Os reguladores estão cada vez mais visando empresas que possuem documentos de políticas perfeitos, mas zero aplicação operacionalSe os seus padrões escritos não corresponderem aos seus procedimentos reais de tratamento de alertas ou aos seus canais de escalonamento, você será alvo de medidas de fiscalização.
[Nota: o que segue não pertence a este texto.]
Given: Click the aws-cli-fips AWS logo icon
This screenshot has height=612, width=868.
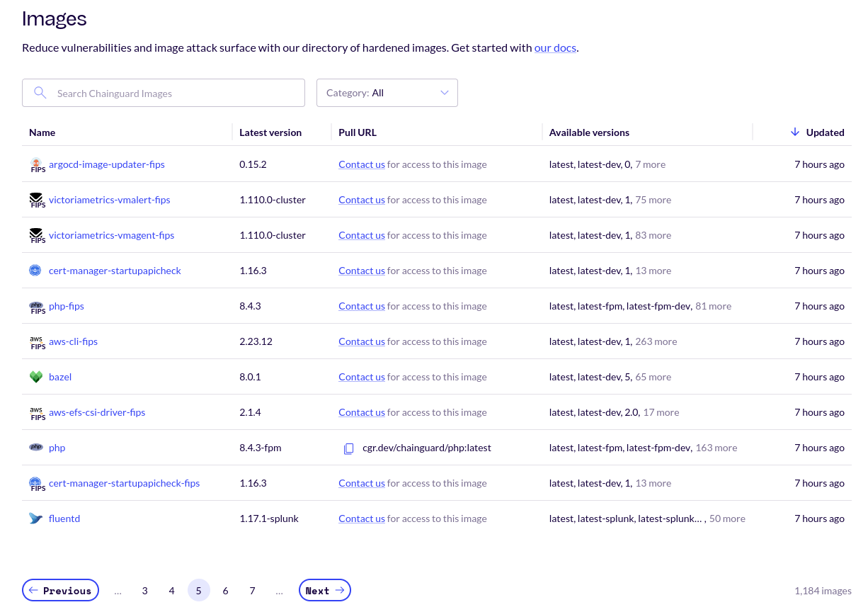Looking at the screenshot, I should 36,341.
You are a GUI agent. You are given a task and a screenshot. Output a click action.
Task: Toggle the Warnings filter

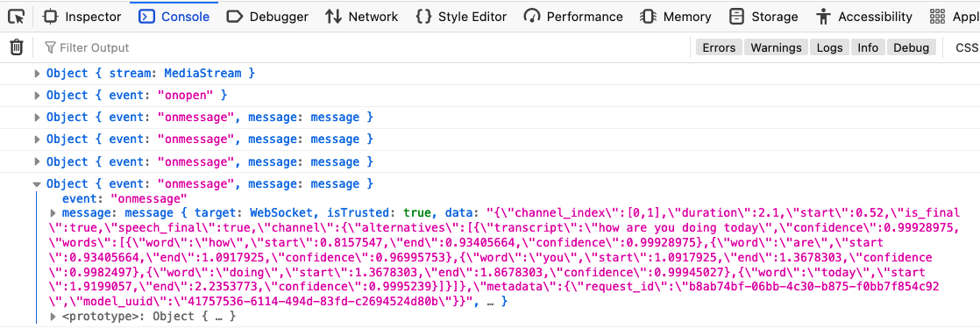[x=777, y=47]
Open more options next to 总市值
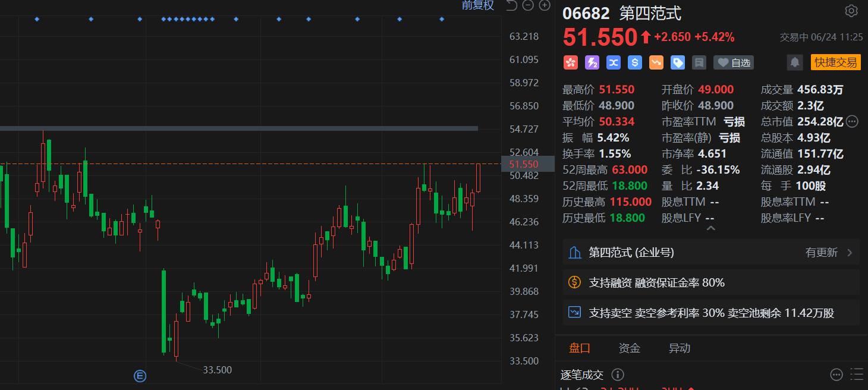 click(852, 122)
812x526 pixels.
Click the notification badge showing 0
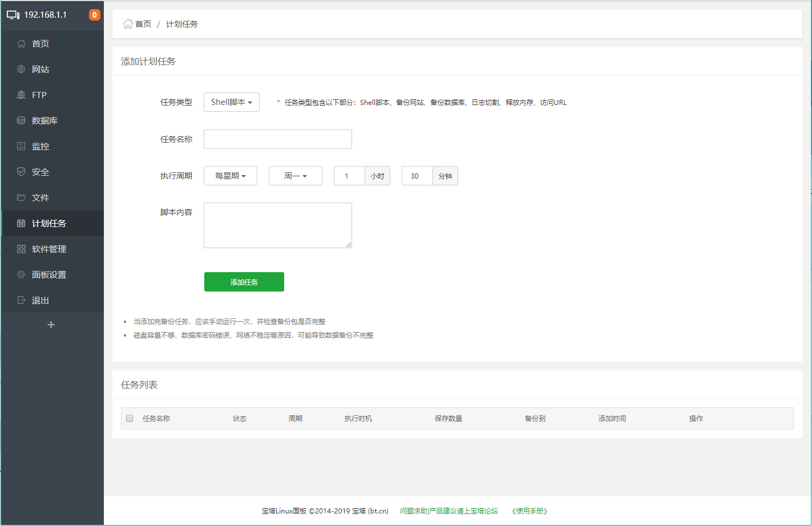click(94, 15)
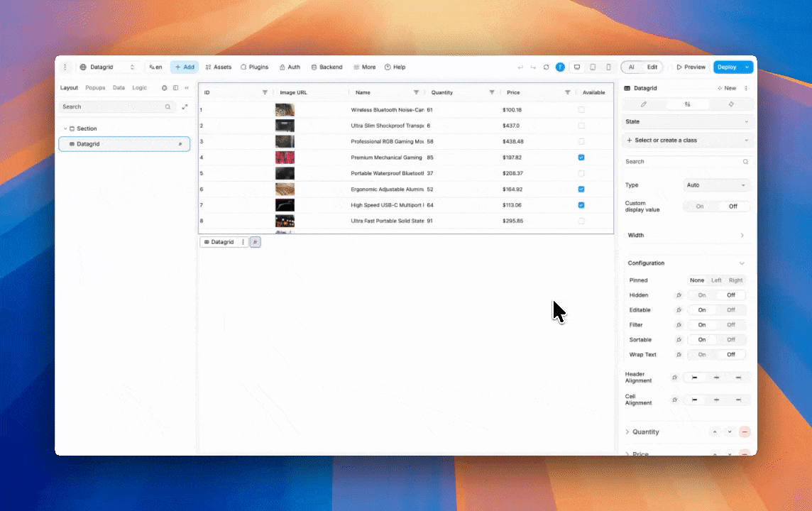This screenshot has width=812, height=511.
Task: Turn Hidden setting On
Action: (x=701, y=295)
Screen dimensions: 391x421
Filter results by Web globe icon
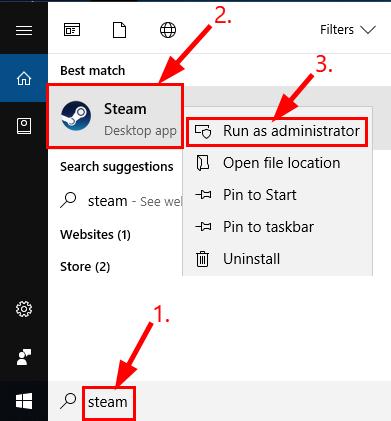(168, 30)
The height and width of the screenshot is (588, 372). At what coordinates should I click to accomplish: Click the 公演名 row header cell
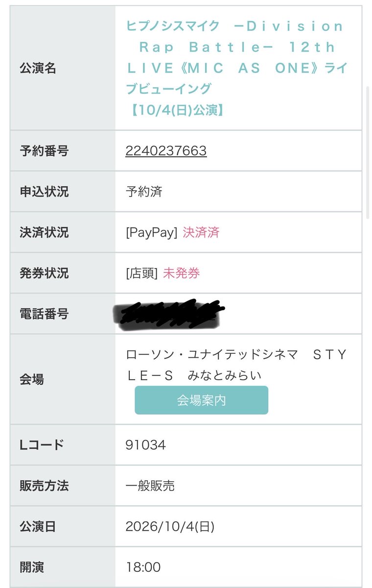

  • O risco: Lacunas nos registros de auditoria e inconsistências na tomada de decisões indicam que uma empresa alega estar em conformidade enquanto permite que riscos proibidos circulem por seu sistema.
  • A realidade: A gestão de casos pronta para auditoria e a comprovação de "controles implementados" são agora requisitos indispensáveis ​​para a manutenção da licença.

O caso da FCA contra a unidade de pagamentos da Coinbase no Reino Unido demonstra como as falhas de controlo associadas a uma exposição de alto risco podem desencadear sanções significativas e medidas de fiscalização pública. 

2. Lacunas de conformidade com o princípio “Licenciado em um local, operando em todos os lugares”

A distribuição costuma crescer mais rapidamente do que o licenciamento, levando ao descumprimento "acidental". Em 2026, os órgãos reguladores serão mais rigorosos com empresas que usam uma única licença como fachada para expansão global não autorizada.

  • O risco do passaporte: Debaixo MicaAs empresas podem "transferir" seus serviços por toda a UE. No entanto, as autoridades de supervisão estão visando a "escolha regulatória" — prática em que as empresas se registram em jurisdições permissivas para evitar padrões mais rigorosos em outros lugares.
  • A Armadilha do Marketing: Muitas vezes, as empresas detêm licenças em uma região, enquanto investem em marketing agressivo por meio de influenciadores ou experiência do usuário localizada em mercados restritos, como o Reino Unido.
  • A narrativa da penalidade: Os órgãos reguladores agora coordenam suas ações globalmente. Evidências como suporte à moeda local, códigos de referência e anúncios estão sendo usadas para comprovar solicitações não autorizadas, transformando estratégias em "zonas cinzentas" em casos passíveis de multas elevadas.

3. Controles, reservas e integridade de resgate de stablecoins

Stablecoins Os tokens estão mais intimamente ligados a pagamentos, liquidação e gestão de caixa do que a maioria dos criptoativos. Quando um token se comporta como dinheiro, os reguladores consideram sua falha uma ameaça à estabilidade financeira. Em 2026, a fiscalização se concentrará em verificar se a promessa de "estabilidade" é respaldada pela realidade operacional.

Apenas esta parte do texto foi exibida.